Hindernisse gibt es nicht

19.05.2010 | Stand 03.12.2020, 4:00 Uhr

Ansatz zum Sprung auf die andere Seite des Brunnens. Daniel Kielmann (links) und Marius Meister trainieren an der Münchner Freiheit. - Foto: Zick

München (DK) Draußen regnet es in Strömen. Für Freiluftsport ist das eigentlich kein geeigneter Tag. Doch mit einem Satz wischt Daniel Kielmann alle Zweifel beiseite: "Wir trainieren bei jedem Wetter", antwortet er auf die bange Frage nach einem Ausweichtermin.

Kielmann ist Traceur, sein Sport Parkour. Laut Definition ist das die "Kunst der effizienten Fortbewegung". Möglichst direkt geht es über Mauern, Gräben und andere Hindernisse hinweg, allein mit Körperkraft, ohne jegliche Hilfsmittel. Und bei allen Wetterbedingungen versteht sich. Ein bisschen Regen ist also kein Grund, zu Hause zu bleiben.

So steht Kielmann nun also an der Münchner Freiheit an der Kante einer Brunnenanlage. Vor ihm geht es fast drei Meter nach unten, von dort ist es etwa genauso weit bis zum Rand des Brunnens. Der Traceur holt mit den Armen Schwung. Dann: Sprung, Landung, Abrollen. Alles geht gut. Kielmann war 25 Jahre lang Kunstturner, samt Titeln und Europameisterschaften. Er weiß, was er da tut. Doch wegen genau solcher spektakulären Übungen ist Parkour als waghalsig verschrien, als Sport für Draufgänger. In der Szene hört man das äußerst ungern.

Für Medienvertreter hielt die "Parkour-Community München" früher deshalb sogar mal eine Liste mit verpönten Ausdrücken bereit. Worte wie "Extremsport", "Spiderman" oder "Adrenalinkick" wollte keiner der Traceure lesen, weil es nicht der Philosophie ihres Sports entspricht.

Parkour sei keine Show, sagt Kielmann. Es werde nicht über Häuserschluchten gesprungen, wie es in Filmen und Werbespots gelegentlich dargestellt wird. "Wer mit solchen Erwartungen zum Parkour geht, wird sich unweigerlich übernehmen und sich böse verletzen."

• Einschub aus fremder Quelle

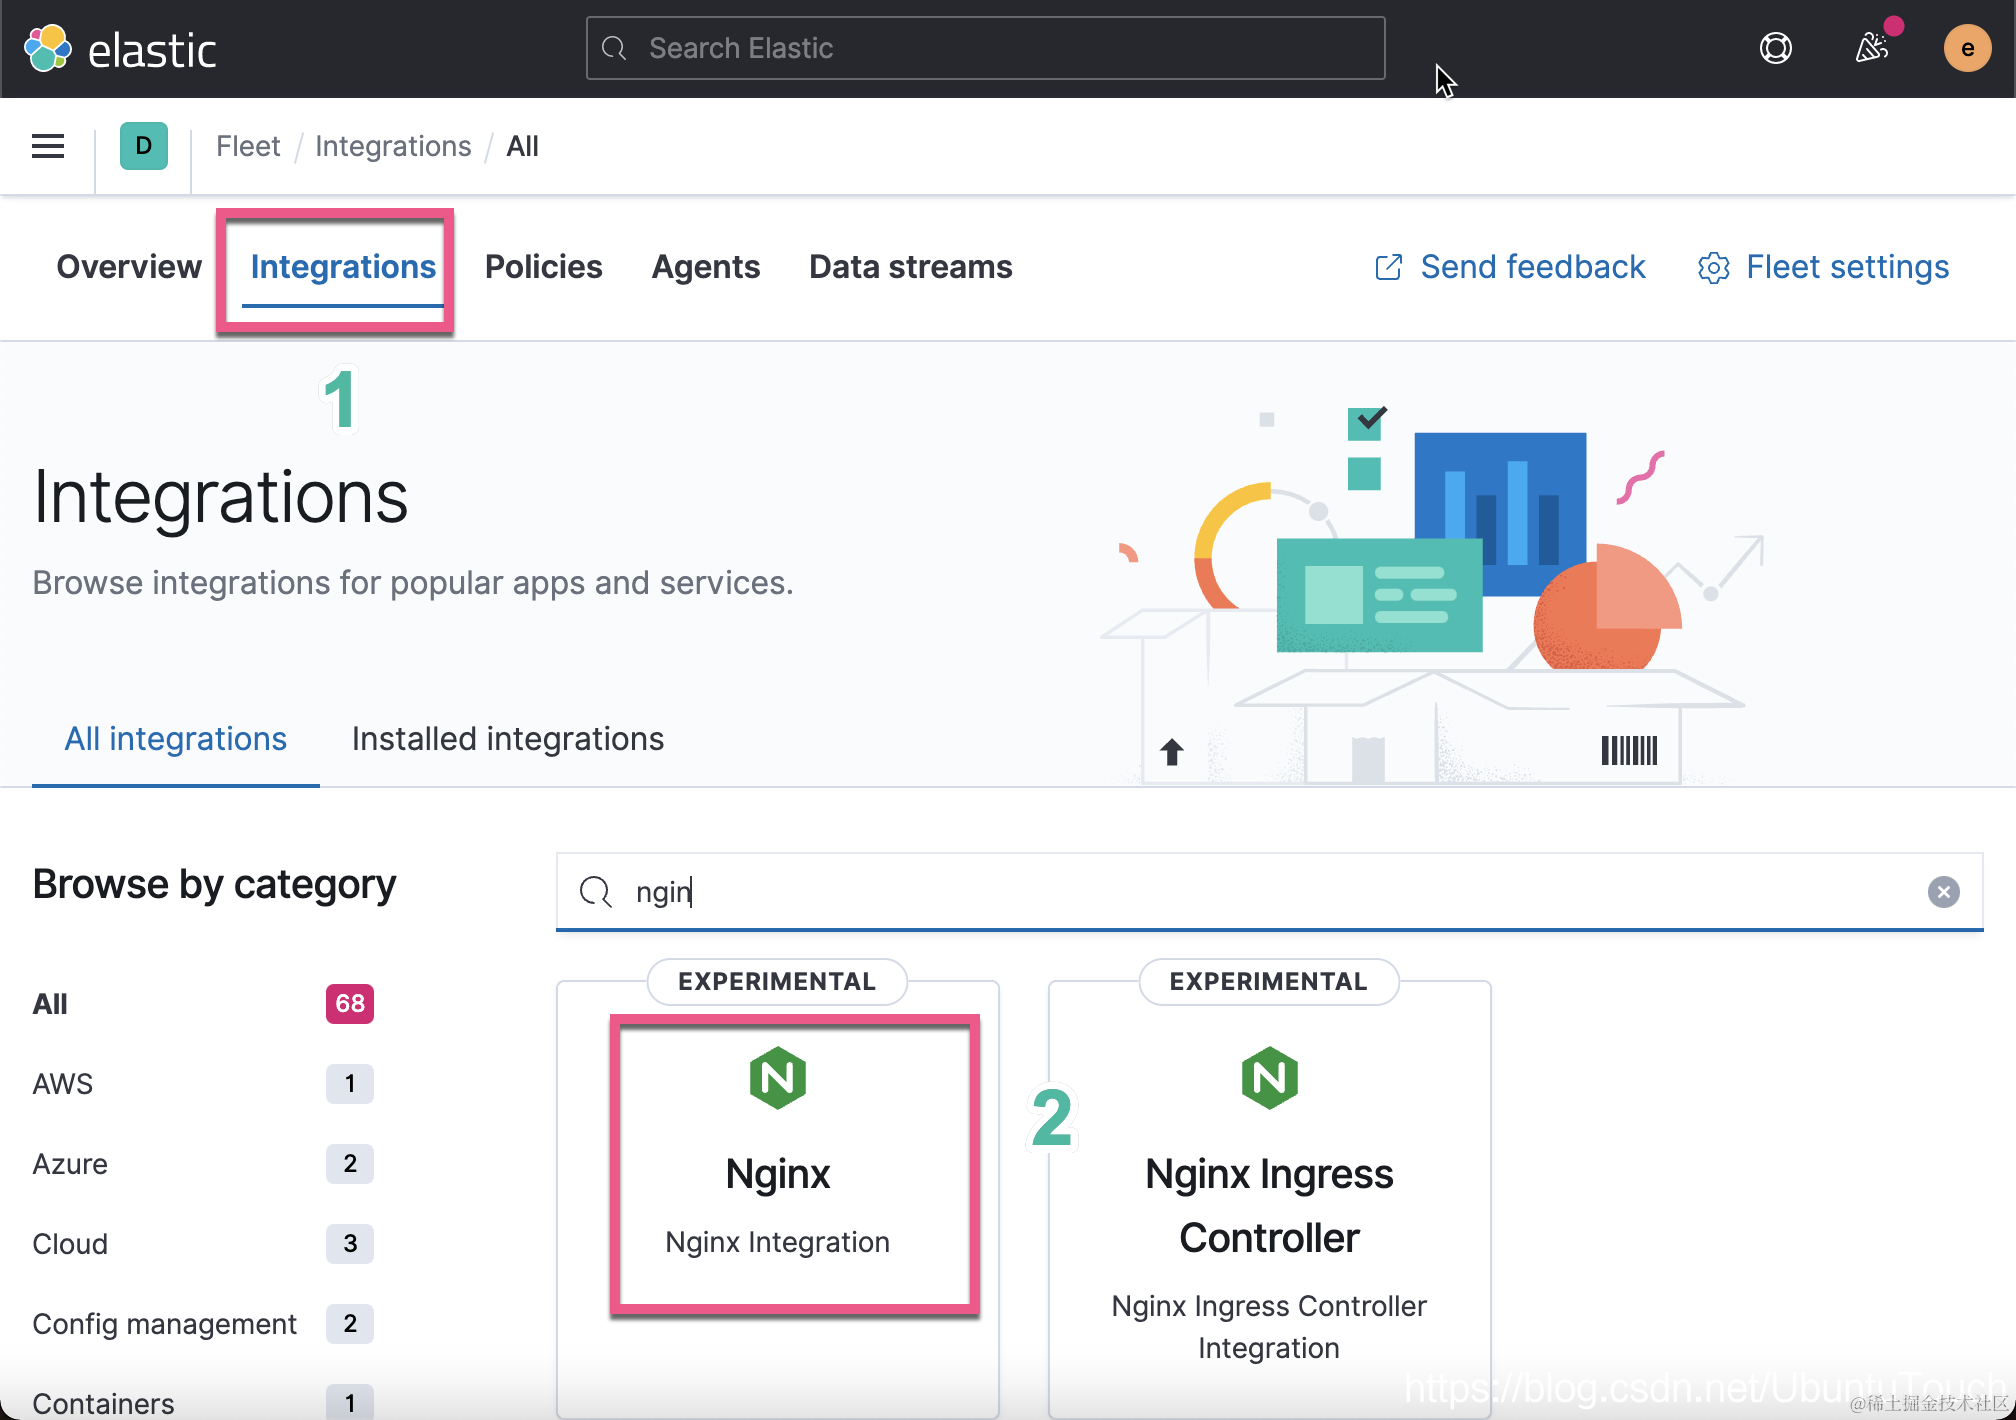The image size is (2016, 1420).
Task: Click the Search Elastic input field
Action: tap(985, 48)
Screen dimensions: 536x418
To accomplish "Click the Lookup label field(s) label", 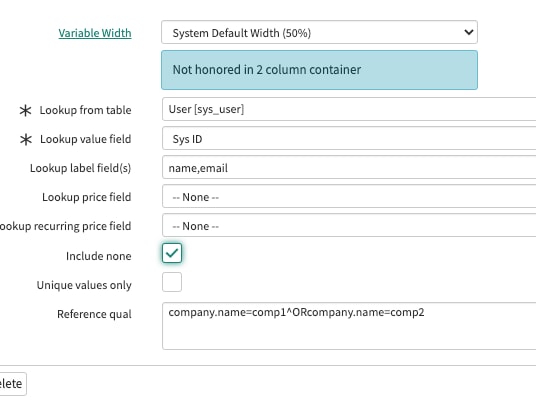I will 80,168.
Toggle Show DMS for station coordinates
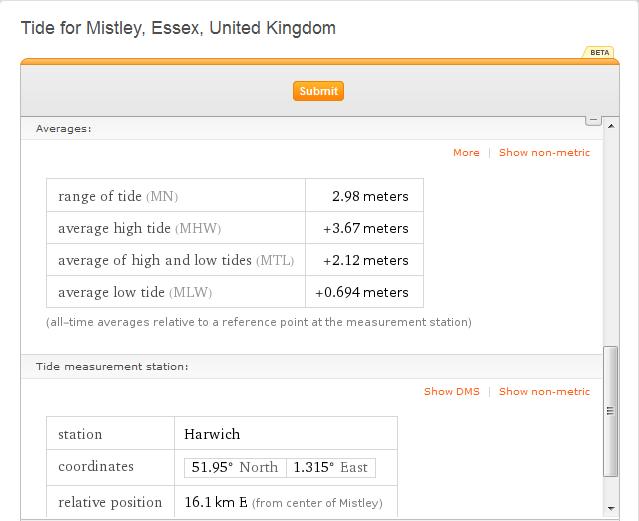Viewport: 639px width, 521px height. (x=451, y=392)
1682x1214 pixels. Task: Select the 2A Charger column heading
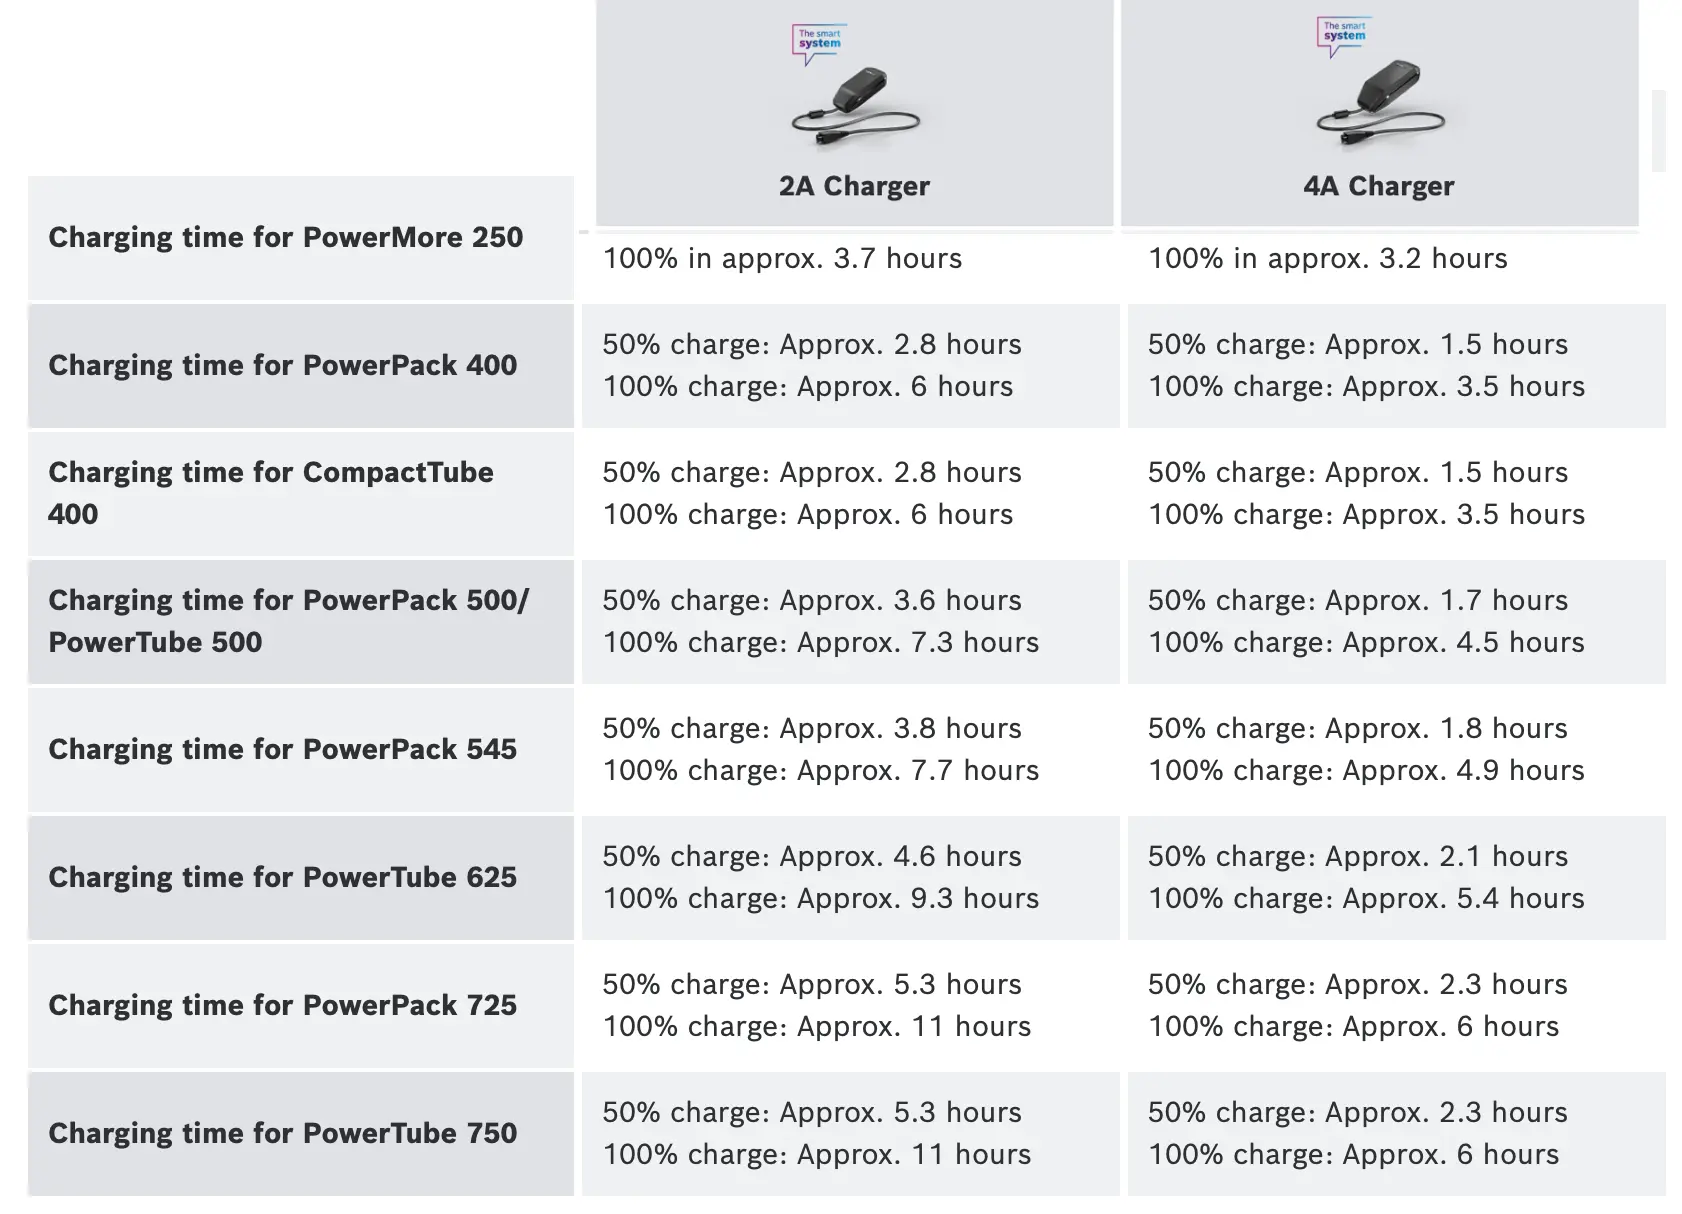click(854, 186)
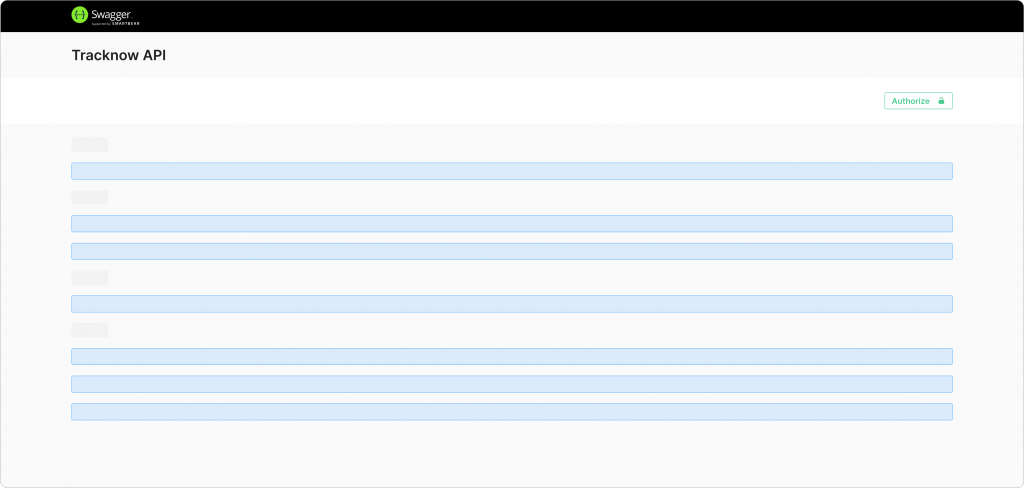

Beim Parkour geht es darum, sich selbst richtig einzuschätzen, sich zwar alles abzuverlangen, aber nie über die eigenen Grenzen hinauszugehen. Und es geht darum, gesund zu bleiben, sich fit zu halten, "um nützlich zu sein." So hat es der Franzose David Belle mal formuliert, der als Erfinder von Parkour gilt. Der Legende nach war Belles Vater Vietnamsoldat. Von seinen Einsätzen hat er Fluchttechniken mitgebracht, die seinen Sohn faszinierten. Und was der Vater in den Mangrovensümpfen und Tropenwäldern Südostasiens praktiziert hatte, übertrug David Belle mit seinen Freunden Ende der Achtziger Jahre auf die urbane Landschaft des Pariser Vorortes Lisses, einem Ghetto aus Stahl und Beton.

Seitdem hat der Sport in immer mehr Städten Anhänger gefunden. In München ging es vor etwa sechs Jahren richtig los. Heute trainieren dort an die 40 Traceure regelmäßig. An den Einführungskursen, die "Parkour-München" einmal monatlich anbietet, haben in den vergangenen dreieinhalb Jahren sogar ungefähr 1600 Leute teilgenommen.

Beim Parkour entwickle man einfach ein interessantes Körpergefühl, sagt Marius Meister, der gerade einen großen Poller erklommen hat. Bis zum nächsten Steinpfosten sind es gut und gerne zweieinhalb Meter. Oder neun Schuhlängen, wie Meister ausgemessen hat. Er springt. Und landet problemlos. Diese Weite hat er sicher drauf. Viele Schuhlängen mehr dürfen es aber nicht sein, so gut hat er sich in seiner Zeit als Traceur schon einzuschätzen gelernt.